A DoppelPaymer ransomware variant hit the Torrance city in the Los Angeles metropolitan area, California, and had its systems locked down. Moreover, data was stolen and is now being gradually leaked by the malicious actors as they try to apply pressure on the city council to pay the ransom. The amount demanded by the attackers is 100 bitcoin, which is approximately $696,800. If paid, the actors promise to provide a working decryptor, delete the files from the locations where they have been published, and not to release any more.
Torrance has a population of 145k people, whose data are now in the wrong hands. From what can be seen in the files that published so far, the actors have documents that citizens uploaded on the city’s online portal (City Manager), accounting files, budget financial details, and other sensitive archives that weren’t meant to become public. In total, the city’s IT team estimates the size of the stolen data to be about 200GB, deriving from 150 servers and 500 workstations. The same city suffered a cyber-attack again in March, but they guaranteed that no citizen data was involved at that time.

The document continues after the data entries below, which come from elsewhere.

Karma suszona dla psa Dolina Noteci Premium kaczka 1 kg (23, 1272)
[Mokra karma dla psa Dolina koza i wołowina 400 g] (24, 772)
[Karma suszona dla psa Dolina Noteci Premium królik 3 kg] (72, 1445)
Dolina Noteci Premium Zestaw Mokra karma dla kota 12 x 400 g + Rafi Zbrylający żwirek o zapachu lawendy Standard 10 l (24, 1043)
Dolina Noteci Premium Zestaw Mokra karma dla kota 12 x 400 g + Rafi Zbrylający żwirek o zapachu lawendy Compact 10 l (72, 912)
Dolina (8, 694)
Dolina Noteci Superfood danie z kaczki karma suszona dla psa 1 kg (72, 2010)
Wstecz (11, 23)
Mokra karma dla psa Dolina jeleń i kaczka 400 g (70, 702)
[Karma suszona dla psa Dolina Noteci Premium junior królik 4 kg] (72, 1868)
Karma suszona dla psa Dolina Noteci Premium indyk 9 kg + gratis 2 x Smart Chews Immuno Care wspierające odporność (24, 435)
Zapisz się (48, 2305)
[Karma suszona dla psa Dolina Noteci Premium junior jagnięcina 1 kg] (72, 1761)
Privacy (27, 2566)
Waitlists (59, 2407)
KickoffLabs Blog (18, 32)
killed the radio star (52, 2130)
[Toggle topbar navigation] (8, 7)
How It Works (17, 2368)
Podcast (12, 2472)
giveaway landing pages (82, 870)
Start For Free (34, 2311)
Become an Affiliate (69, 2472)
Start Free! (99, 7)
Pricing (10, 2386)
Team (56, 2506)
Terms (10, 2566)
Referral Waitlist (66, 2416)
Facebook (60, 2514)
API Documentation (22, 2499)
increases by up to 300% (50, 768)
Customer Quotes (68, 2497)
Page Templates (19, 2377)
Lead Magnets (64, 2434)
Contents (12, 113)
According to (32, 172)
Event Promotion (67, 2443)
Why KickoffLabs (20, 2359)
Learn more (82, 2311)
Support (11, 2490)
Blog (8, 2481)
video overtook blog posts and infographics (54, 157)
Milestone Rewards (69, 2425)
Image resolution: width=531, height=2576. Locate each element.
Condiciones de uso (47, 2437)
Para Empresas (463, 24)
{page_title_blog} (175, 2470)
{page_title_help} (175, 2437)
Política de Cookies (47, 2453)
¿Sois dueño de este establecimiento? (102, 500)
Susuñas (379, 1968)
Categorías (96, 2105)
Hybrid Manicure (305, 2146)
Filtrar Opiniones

Right now is the worst time to have your personal data compromised and exposed, and also a pretty unfit moment for municipalities to have their systems down. We’re in the middle of the pandemic, so people expect their government and local authorities to support them during times of hardship. In another recent case, nearly 8,000 applicants of the SBA (Small Business Administration) emergency loan (EIDL) have had their PII, SSNs, phone numbers, insurance status, citizenship status, email addresses, birth dates, and full names stolen by hackers.
Emsisoft, however, comes to deliver some good news in this situation, presenting recent ransomware infection rates data that indicates a historical low. As they point out, the number of ransomware infections during the first quarter of 2020 have dropped to a level that we have not seen in several years now. As for the second quarter, the downward trend seems to continue along the same line. This is due to the new challenges that ransomware actors are facing right now, as well as the severely reduced attack surface that resulted from shutting down non-essential services during the COVID-19 pandemic.